**Задание:**
Отредактируйте все строки, заменив «At what coordinates should I click to accomplish» на «Where should I click to accomplish»; всё прочее оставьте без изменений.

[Записи о поиске слов и элементов]
_ _ _ _

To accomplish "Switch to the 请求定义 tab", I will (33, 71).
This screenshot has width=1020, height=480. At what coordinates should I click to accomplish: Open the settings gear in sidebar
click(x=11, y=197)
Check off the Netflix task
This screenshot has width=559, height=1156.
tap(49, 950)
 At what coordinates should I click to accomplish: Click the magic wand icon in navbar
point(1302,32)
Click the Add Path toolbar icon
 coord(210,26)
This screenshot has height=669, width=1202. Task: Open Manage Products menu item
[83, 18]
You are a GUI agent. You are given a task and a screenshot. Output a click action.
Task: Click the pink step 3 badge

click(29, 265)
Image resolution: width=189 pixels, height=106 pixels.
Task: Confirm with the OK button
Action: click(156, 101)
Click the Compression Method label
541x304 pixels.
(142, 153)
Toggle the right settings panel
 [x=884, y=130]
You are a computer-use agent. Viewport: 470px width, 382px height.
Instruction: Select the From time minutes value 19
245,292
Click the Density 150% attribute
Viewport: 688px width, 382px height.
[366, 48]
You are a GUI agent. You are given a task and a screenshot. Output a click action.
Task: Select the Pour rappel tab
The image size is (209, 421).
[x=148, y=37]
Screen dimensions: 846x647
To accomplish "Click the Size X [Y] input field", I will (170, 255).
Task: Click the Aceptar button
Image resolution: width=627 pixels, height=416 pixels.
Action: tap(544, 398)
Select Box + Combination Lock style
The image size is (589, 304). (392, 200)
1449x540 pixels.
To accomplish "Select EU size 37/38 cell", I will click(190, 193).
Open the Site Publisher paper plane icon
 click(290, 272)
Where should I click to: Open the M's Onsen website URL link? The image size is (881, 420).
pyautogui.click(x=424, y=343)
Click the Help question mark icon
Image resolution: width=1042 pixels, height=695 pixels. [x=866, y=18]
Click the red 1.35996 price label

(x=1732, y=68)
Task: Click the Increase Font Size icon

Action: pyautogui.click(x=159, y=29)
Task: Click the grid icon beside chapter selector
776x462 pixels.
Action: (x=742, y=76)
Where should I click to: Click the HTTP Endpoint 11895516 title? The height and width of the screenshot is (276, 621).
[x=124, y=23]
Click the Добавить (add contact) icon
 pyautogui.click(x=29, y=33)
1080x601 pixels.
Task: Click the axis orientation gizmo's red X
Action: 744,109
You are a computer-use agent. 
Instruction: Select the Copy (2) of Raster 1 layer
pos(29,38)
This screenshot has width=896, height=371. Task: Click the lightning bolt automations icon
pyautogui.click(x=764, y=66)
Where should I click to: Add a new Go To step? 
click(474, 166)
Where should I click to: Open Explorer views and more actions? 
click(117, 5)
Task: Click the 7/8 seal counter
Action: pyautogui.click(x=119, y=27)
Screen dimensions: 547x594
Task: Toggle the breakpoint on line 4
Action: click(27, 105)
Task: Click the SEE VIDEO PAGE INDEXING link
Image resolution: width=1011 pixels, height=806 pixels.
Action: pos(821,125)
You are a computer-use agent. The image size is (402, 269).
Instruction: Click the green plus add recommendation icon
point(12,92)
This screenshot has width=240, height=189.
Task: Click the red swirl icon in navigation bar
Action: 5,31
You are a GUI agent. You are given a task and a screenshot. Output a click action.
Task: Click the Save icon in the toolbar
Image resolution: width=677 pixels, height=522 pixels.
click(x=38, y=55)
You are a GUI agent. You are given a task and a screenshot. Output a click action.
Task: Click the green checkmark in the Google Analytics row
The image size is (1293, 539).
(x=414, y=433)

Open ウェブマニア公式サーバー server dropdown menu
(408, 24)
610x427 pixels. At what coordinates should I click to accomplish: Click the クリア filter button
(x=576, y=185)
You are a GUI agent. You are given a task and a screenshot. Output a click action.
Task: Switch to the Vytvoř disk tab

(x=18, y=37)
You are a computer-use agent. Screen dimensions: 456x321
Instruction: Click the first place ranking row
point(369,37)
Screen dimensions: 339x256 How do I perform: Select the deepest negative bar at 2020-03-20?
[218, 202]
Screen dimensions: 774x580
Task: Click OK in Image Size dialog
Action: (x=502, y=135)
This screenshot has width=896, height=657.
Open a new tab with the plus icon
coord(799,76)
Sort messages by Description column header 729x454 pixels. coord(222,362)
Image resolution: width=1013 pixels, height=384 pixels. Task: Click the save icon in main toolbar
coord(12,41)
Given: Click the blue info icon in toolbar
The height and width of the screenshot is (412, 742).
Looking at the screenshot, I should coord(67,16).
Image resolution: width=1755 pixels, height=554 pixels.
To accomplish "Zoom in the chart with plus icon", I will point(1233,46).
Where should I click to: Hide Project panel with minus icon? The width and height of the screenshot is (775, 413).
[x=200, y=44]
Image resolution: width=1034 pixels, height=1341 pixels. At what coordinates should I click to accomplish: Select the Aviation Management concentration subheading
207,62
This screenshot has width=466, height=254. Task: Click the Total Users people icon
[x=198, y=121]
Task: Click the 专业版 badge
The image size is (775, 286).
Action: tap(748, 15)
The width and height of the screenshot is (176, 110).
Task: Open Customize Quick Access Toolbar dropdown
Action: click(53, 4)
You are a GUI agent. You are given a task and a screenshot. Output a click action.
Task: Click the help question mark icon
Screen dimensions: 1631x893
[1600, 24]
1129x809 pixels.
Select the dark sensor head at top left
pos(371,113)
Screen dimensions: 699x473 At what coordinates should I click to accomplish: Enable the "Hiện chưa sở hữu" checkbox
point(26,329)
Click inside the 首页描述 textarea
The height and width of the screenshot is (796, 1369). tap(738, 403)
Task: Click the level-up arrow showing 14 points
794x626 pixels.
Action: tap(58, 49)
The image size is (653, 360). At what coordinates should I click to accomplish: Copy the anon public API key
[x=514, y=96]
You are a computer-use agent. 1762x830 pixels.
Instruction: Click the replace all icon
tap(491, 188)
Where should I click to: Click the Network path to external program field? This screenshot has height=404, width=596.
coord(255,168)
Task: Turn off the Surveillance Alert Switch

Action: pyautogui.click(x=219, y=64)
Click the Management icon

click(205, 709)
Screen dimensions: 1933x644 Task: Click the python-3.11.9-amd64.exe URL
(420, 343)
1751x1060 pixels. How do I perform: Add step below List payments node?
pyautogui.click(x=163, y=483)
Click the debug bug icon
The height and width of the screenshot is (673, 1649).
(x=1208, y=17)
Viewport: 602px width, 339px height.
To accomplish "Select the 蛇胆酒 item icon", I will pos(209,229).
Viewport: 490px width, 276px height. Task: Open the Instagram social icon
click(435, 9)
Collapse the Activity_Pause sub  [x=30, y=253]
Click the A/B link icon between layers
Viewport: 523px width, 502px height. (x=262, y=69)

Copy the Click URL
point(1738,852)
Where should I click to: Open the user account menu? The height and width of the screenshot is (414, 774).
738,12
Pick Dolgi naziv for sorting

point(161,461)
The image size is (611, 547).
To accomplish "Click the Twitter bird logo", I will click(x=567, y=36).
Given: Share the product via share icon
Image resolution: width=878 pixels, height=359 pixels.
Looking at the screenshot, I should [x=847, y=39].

_ _ _ _

**Решение:**
To accomplish "Switch to the 请求定义 tab", I will (33, 71).
This screenshot has width=1020, height=480. Where should I click to accomplish: Open the settings gear in sidebar
click(x=11, y=197)
Check off the Netflix task
This screenshot has width=559, height=1156.
tap(49, 950)
 Where should I click to accomplish: Click the magic wand icon in navbar
point(1302,32)
Click the Add Path toolbar icon
 coord(210,26)
This screenshot has height=669, width=1202. Task: Open Manage Products menu item
[83, 18]
You are a GUI agent. You are given a task and a screenshot. Output a click action.
Task: Click the pink step 3 badge

click(29, 265)
Image resolution: width=189 pixels, height=106 pixels.
Task: Confirm with the OK button
Action: click(156, 101)
Click the Compression Method label
541x304 pixels.
(142, 153)
Toggle the right settings panel
 [x=884, y=130]
You are a computer-use agent. Viewport: 470px width, 382px height.
Instruction: Select the From time minutes value 19
245,292
Click the Density 150% attribute
Viewport: 688px width, 382px height.
[366, 48]
You are a GUI agent. You are given a task and a screenshot. Output a click action.
Task: Select the Pour rappel tab
The image size is (209, 421).
[x=148, y=37]
Screen dimensions: 846x647
To accomplish "Click the Size X [Y] input field", I will (170, 255).
Task: Click the Aceptar button
Image resolution: width=627 pixels, height=416 pixels.
Action: tap(544, 398)
Select Box + Combination Lock style
The image size is (589, 304). (392, 200)
1449x540 pixels.
To accomplish "Select EU size 37/38 cell", I will click(190, 193).
Open the Site Publisher paper plane icon
 click(290, 272)
Where should I click to: Open the M's Onsen website URL link? The image size is (881, 420).
pyautogui.click(x=424, y=343)
Click the Help question mark icon
Image resolution: width=1042 pixels, height=695 pixels. [x=866, y=18]
Click the red 1.35996 price label

(x=1732, y=68)
Task: Click the Increase Font Size icon

Action: pyautogui.click(x=159, y=29)
Task: Click the grid icon beside chapter selector
776x462 pixels.
Action: (x=742, y=76)
Where should I click to: Click the HTTP Endpoint 11895516 title? The height and width of the screenshot is (276, 621).
[x=124, y=23]
Click the Добавить (add contact) icon
 pyautogui.click(x=29, y=33)
1080x601 pixels.
Task: Click the axis orientation gizmo's red X
Action: 744,109
You are a computer-use agent. 
Instruction: Select the Copy (2) of Raster 1 layer
pos(29,38)
This screenshot has width=896, height=371. Task: Click the lightning bolt automations icon
pyautogui.click(x=764, y=66)
Where should I click to: Add a new Go To step? 
click(474, 166)
Where should I click to: Open Explorer views and more actions? 
click(117, 5)
Task: Click the 7/8 seal counter
Action: pyautogui.click(x=119, y=27)
Screen dimensions: 547x594
Task: Toggle the breakpoint on line 4
Action: click(27, 105)
Task: Click the SEE VIDEO PAGE INDEXING link
Image resolution: width=1011 pixels, height=806 pixels.
Action: pos(821,125)
You are a computer-use agent. The image size is (402, 269).
Instruction: Click the green plus add recommendation icon
point(12,92)
This screenshot has width=240, height=189.
Task: Click the red swirl icon in navigation bar
Action: 5,31
You are a GUI agent. You are given a task and a screenshot. Output a click action.
Task: Click the Save icon in the toolbar
Image resolution: width=677 pixels, height=522 pixels.
click(x=38, y=55)
You are a GUI agent. You are given a task and a screenshot. Output a click action.
Task: Click the green checkmark in the Google Analytics row
The image size is (1293, 539).
(x=414, y=433)

Open ウェブマニア公式サーバー server dropdown menu
(408, 24)
610x427 pixels. Where should I click to accomplish: Click the クリア filter button
(x=576, y=185)
You are a GUI agent. You are given a task and a screenshot. Output a click action.
Task: Switch to the Vytvoř disk tab

(x=18, y=37)
You are a computer-use agent. Screen dimensions: 456x321
Instruction: Click the first place ranking row
point(369,37)
Screen dimensions: 339x256 How do I perform: Select the deepest negative bar at 2020-03-20?
[218, 202]
Screen dimensions: 774x580
Task: Click OK in Image Size dialog
Action: (x=502, y=135)
This screenshot has width=896, height=657.
Open a new tab with the plus icon
coord(799,76)
Sort messages by Description column header 729x454 pixels. coord(222,362)
Image resolution: width=1013 pixels, height=384 pixels. Task: Click the save icon in main toolbar
coord(12,41)
Given: Click the blue info icon in toolbar
The height and width of the screenshot is (412, 742).
Looking at the screenshot, I should coord(67,16).
Image resolution: width=1755 pixels, height=554 pixels.
To accomplish "Zoom in the chart with plus icon", I will point(1233,46).
Where should I click to: Hide Project panel with minus icon? The width and height of the screenshot is (775, 413).
[x=200, y=44]
Image resolution: width=1034 pixels, height=1341 pixels. Where should I click to accomplish: Select the Aviation Management concentration subheading
207,62
This screenshot has width=466, height=254. Task: Click the Total Users people icon
[x=198, y=121]
Task: Click the 专业版 badge
The image size is (775, 286).
Action: tap(748, 15)
The width and height of the screenshot is (176, 110).
Task: Open Customize Quick Access Toolbar dropdown
Action: click(53, 4)
You are a GUI agent. You are given a task and a screenshot. Output a click action.
Task: Click the help question mark icon
Screen dimensions: 1631x893
[1600, 24]
1129x809 pixels.
Select the dark sensor head at top left
pos(371,113)
Screen dimensions: 699x473 Where should I click to accomplish: Enable the "Hiện chưa sở hữu" checkbox
point(26,329)
Click inside the 首页描述 textarea
The height and width of the screenshot is (796, 1369). tap(738, 403)
Task: Click the level-up arrow showing 14 points
794x626 pixels.
Action: tap(58, 49)
The image size is (653, 360). Where should I click to accomplish: Copy the anon public API key
[x=514, y=96]
You are a computer-use agent. 1762x830 pixels.
Instruction: Click the replace all icon
tap(491, 188)
Where should I click to: Click the Network path to external program field? This screenshot has height=404, width=596.
coord(255,168)
Task: Turn off the Surveillance Alert Switch

Action: pyautogui.click(x=219, y=64)
Click the Management icon

click(205, 709)
Screen dimensions: 1933x644 Task: Click the python-3.11.9-amd64.exe URL
(420, 343)
1751x1060 pixels. How do I perform: Add step below List payments node?
pyautogui.click(x=163, y=483)
Click the debug bug icon
The height and width of the screenshot is (673, 1649).
(x=1208, y=17)
Viewport: 602px width, 339px height.
To accomplish "Select the 蛇胆酒 item icon", I will pos(209,229).
Viewport: 490px width, 276px height. Task: Open the Instagram social icon
click(435, 9)
Collapse the Activity_Pause sub  [x=30, y=253]
Click the A/B link icon between layers
Viewport: 523px width, 502px height. (x=262, y=69)

Copy the Click URL
point(1738,852)
Where should I click to: Open the user account menu? The height and width of the screenshot is (414, 774).
738,12
Pick Dolgi naziv for sorting

point(161,461)
The image size is (611, 547).
To accomplish "Click the Twitter bird logo", I will click(x=567, y=36).
Given: Share the product via share icon
Image resolution: width=878 pixels, height=359 pixels.
Looking at the screenshot, I should [x=847, y=39].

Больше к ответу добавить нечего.